In the article I linked to the other day, David B. Hart takes issue with the interpretation of just war theory I’ve been discussing that counsels Chrisitians to abjure self-defense:
[I]t is strange to see Cole attempting to reconcile the developed Thomistic language of charity as a virtue with the older, somewhat more implausible belief advanced by Ambrose and Augustine (and accepted by Cole) that Christians are forbidden to defend themselves in all circumstances from unjust violence visited upon their own persons lest, in so doing, they offend against charity. Quite apart from the exegetical difficulties such a view presents to the theologian (For what purpose were the disciples to use the swords for which Christ prophesied they would sell their cloaks? Was he commissioning them as knights errant?), it is clearly incompatible with the rule that all earthly loves must be made subordinate to the love of God.
It is one thing to turn the other cheek against insult and casual abuse, or even to accept martyrdom, but another thing altogether to permit oneself simply to be murdered to no good end. To love charitably—selflessly—requires that love of self be ordered towards the love of God; to do this, one must learn to love oneself under the rule of justice, and to fail to do so is no less a sin than refusing to defend one’s neighbor. Indeed, defending oneself against unjust violence is one of the few times that one can most assuredly subsume self-love under the law of charity, without egoism or spite intruding at all.
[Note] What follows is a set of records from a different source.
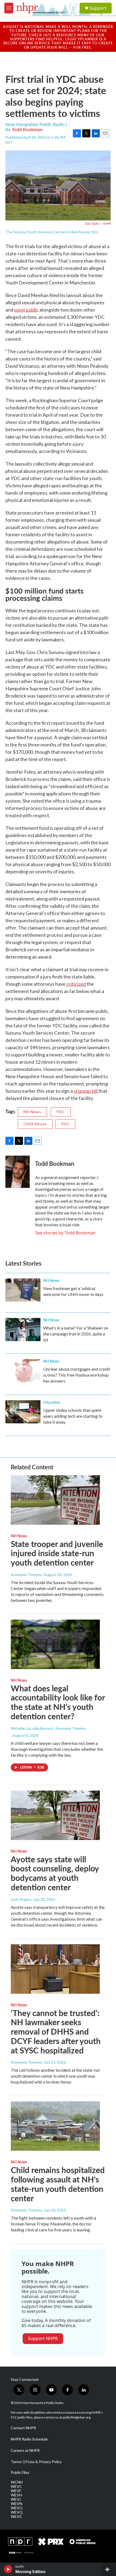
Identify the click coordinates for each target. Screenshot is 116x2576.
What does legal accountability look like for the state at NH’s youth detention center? (58, 1702)
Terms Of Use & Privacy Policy (36, 2462)
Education (51, 1402)
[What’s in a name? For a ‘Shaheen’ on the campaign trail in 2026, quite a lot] (22, 1329)
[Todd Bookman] (17, 1172)
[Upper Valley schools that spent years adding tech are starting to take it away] (22, 1411)
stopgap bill (86, 1091)
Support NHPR (43, 2338)
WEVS (16, 2516)
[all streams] (109, 2569)
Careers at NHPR (25, 2450)
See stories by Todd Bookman (65, 1233)
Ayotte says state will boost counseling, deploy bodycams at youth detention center (55, 1873)
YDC (60, 1111)
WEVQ (17, 2512)
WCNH (17, 2482)
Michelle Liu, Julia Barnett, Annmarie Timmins (48, 1728)
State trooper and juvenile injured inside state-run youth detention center (57, 1553)
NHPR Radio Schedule (29, 2439)
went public (26, 310)
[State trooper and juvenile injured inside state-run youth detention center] (55, 1500)
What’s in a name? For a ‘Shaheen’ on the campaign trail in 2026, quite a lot (75, 1333)
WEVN (16, 2504)
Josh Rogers (21, 1899)
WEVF (16, 2491)
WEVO (17, 2508)
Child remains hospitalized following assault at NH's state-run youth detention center (58, 2183)
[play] (8, 2569)
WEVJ (16, 2499)
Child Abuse (35, 1123)
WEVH (16, 2495)
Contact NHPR (23, 2428)
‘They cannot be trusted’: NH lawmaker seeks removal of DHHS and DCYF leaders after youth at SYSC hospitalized (56, 2031)
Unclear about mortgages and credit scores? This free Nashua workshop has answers (76, 1374)
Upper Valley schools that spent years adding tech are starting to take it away (73, 1415)
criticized (76, 984)
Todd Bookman (27, 129)
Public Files (20, 2472)
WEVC (16, 2486)
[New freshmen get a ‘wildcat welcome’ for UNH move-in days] (22, 1290)
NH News (32, 1111)
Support (98, 8)
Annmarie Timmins (26, 1574)
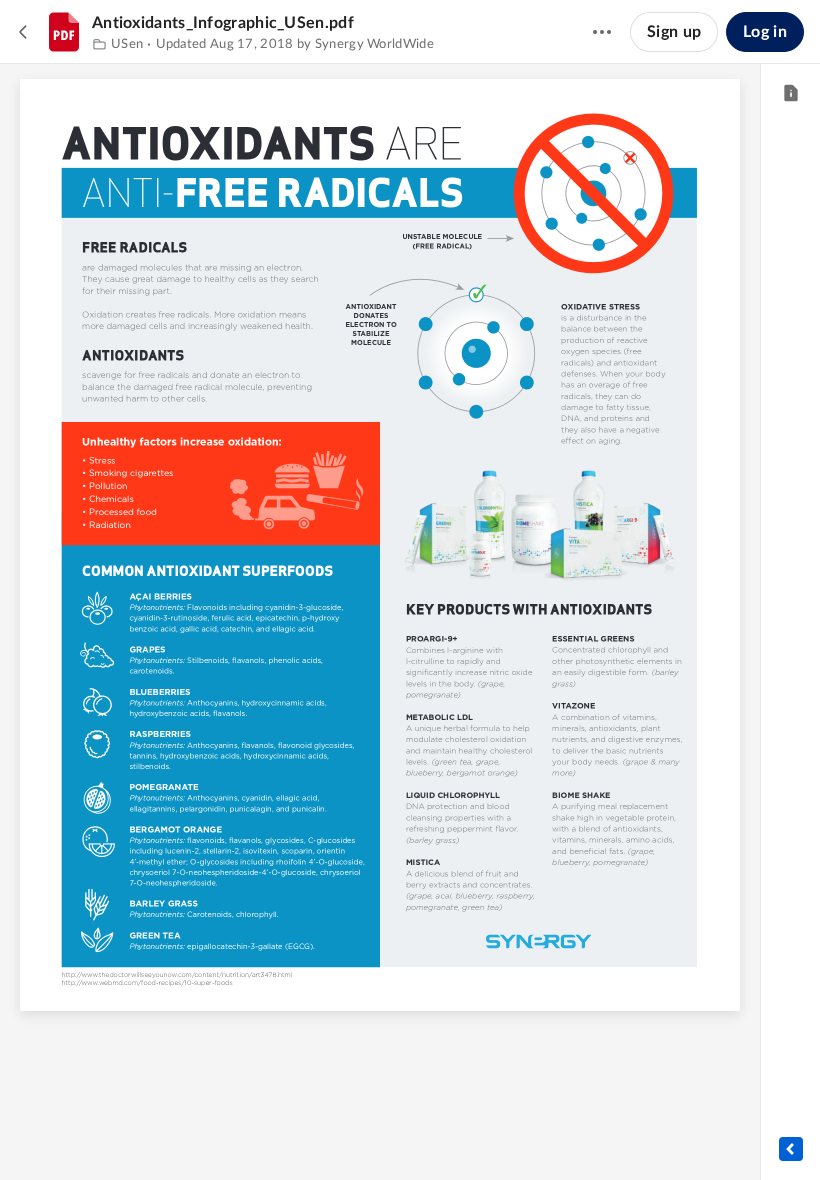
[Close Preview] (24, 32)
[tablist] (790, 94)
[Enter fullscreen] (491, 1131)
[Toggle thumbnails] (269, 1131)
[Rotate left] (453, 1131)
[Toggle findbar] (305, 1131)
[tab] (790, 94)
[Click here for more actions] (602, 32)
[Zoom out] (345, 1131)
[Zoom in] (413, 1131)
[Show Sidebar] (791, 1149)
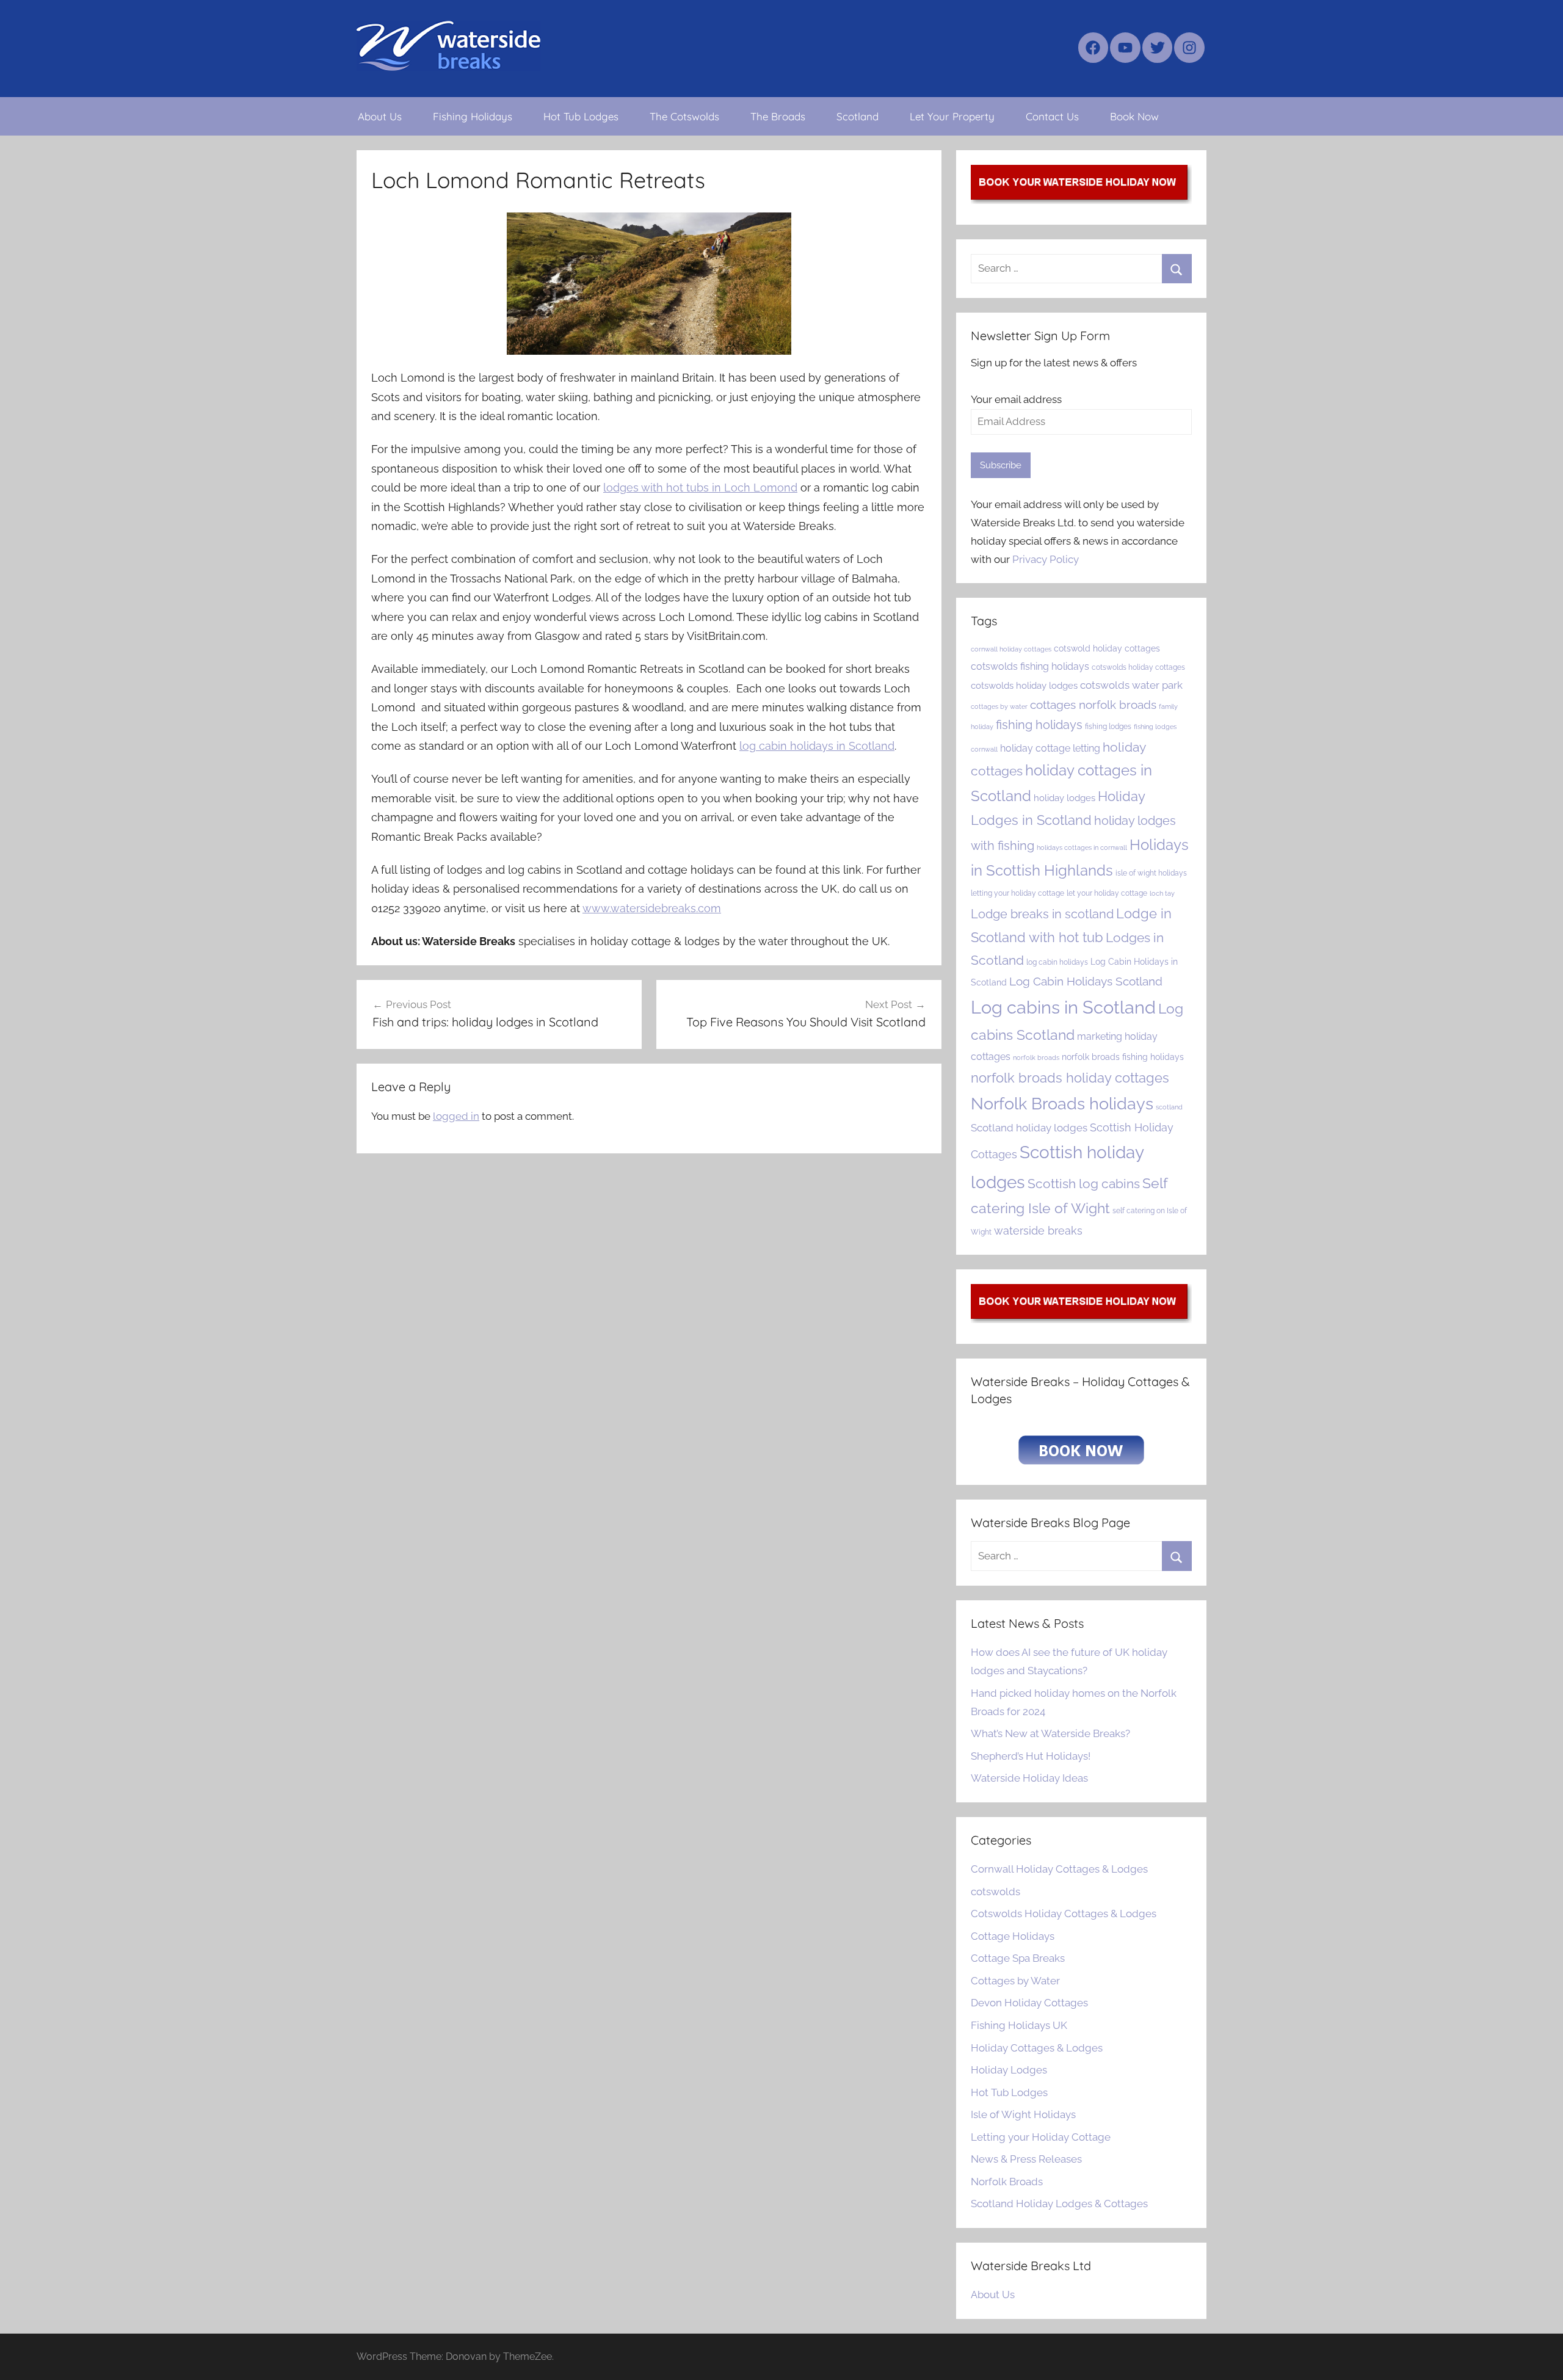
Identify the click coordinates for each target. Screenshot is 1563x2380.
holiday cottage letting (1050, 748)
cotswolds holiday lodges (1024, 685)
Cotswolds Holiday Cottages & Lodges (1063, 1913)
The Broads (777, 116)
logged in (456, 1116)
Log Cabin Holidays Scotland (1085, 981)
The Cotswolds (684, 116)
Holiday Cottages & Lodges (1037, 2048)
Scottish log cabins (1084, 1183)
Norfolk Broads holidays (1062, 1103)
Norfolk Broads (1007, 2181)
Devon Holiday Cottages (1029, 2003)
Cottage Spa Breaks (1018, 1958)
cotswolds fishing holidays (1030, 666)
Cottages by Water (1015, 1981)
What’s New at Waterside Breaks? (1050, 1733)
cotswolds (995, 1891)
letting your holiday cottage (1017, 893)
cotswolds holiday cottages (1138, 667)
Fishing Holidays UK (1019, 2025)
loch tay (1162, 893)
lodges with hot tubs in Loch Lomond (700, 487)
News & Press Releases (1026, 2159)
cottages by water (999, 706)
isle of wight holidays (1151, 872)
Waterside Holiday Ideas (1029, 1778)
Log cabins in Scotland (1063, 1007)
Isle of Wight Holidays (1023, 2114)
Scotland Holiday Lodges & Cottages (1059, 2203)
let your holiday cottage (1107, 893)
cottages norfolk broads (1093, 704)
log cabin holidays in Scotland (816, 745)
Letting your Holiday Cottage (1041, 2137)
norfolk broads (1036, 1057)
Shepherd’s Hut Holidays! (1030, 1756)
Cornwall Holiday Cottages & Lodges (1059, 1869)
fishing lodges (1108, 726)
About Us (380, 116)
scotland (1169, 1107)
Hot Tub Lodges (580, 116)
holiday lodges (1064, 798)
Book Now (1134, 116)
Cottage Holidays (1012, 1936)
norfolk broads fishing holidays (1123, 1057)
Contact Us (1052, 116)
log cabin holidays (1057, 962)
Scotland (857, 116)
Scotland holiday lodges (1029, 1128)
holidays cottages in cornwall (1082, 847)
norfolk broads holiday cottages (1070, 1078)
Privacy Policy (1045, 559)
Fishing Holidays (472, 116)
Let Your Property (952, 116)
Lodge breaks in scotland (1042, 914)
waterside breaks (1038, 1230)
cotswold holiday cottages (1107, 648)
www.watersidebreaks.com (651, 908)
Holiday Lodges (1009, 2070)
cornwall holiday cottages (1011, 649)
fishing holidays (1039, 724)
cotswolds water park (1131, 685)
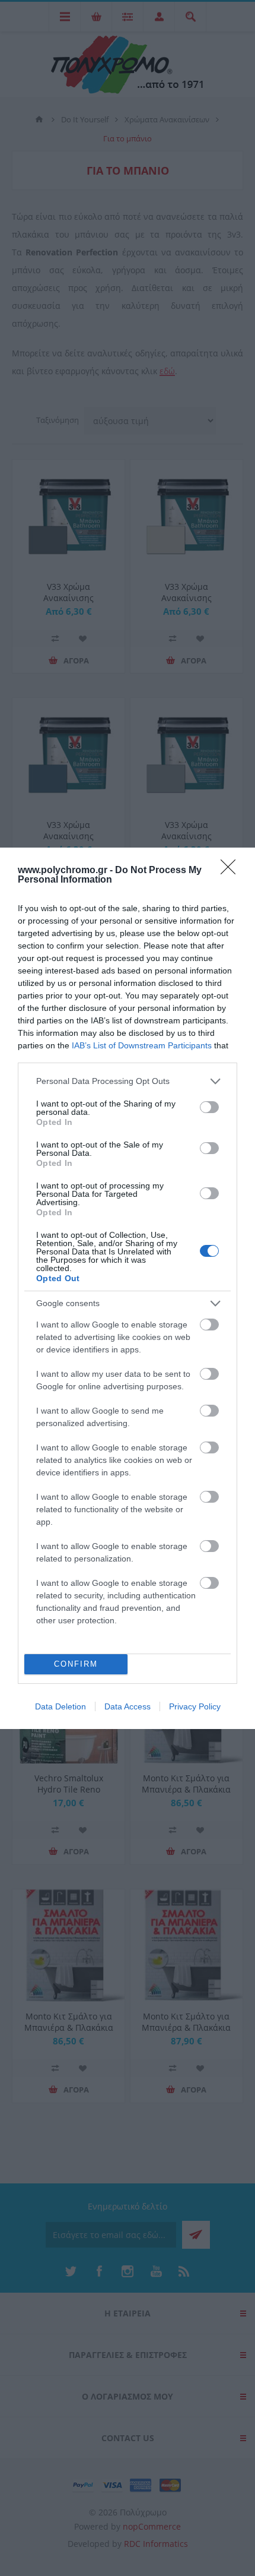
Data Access (127, 1706)
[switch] (209, 1107)
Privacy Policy (195, 1706)
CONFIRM (76, 1664)
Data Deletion (60, 1706)
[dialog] (127, 1288)
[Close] (232, 870)
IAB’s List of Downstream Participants (142, 1045)
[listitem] (127, 1081)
This is partly an exegetical question I am not at all qualified to answer. Does Jesus’ admonition to “turn the other cheek” apply only to cases of “insult and casual abuse” (this would seem to be suggested by the fact that if someone is slapping your cheek he is probably not violently attacking you – you don’t just slap someone you aim to seriously hurt or kill) or is it meant to apply more broadly? What about the command to love our enemies? Does loving someone entail allowing them to kill you if that’s what they’re bent on?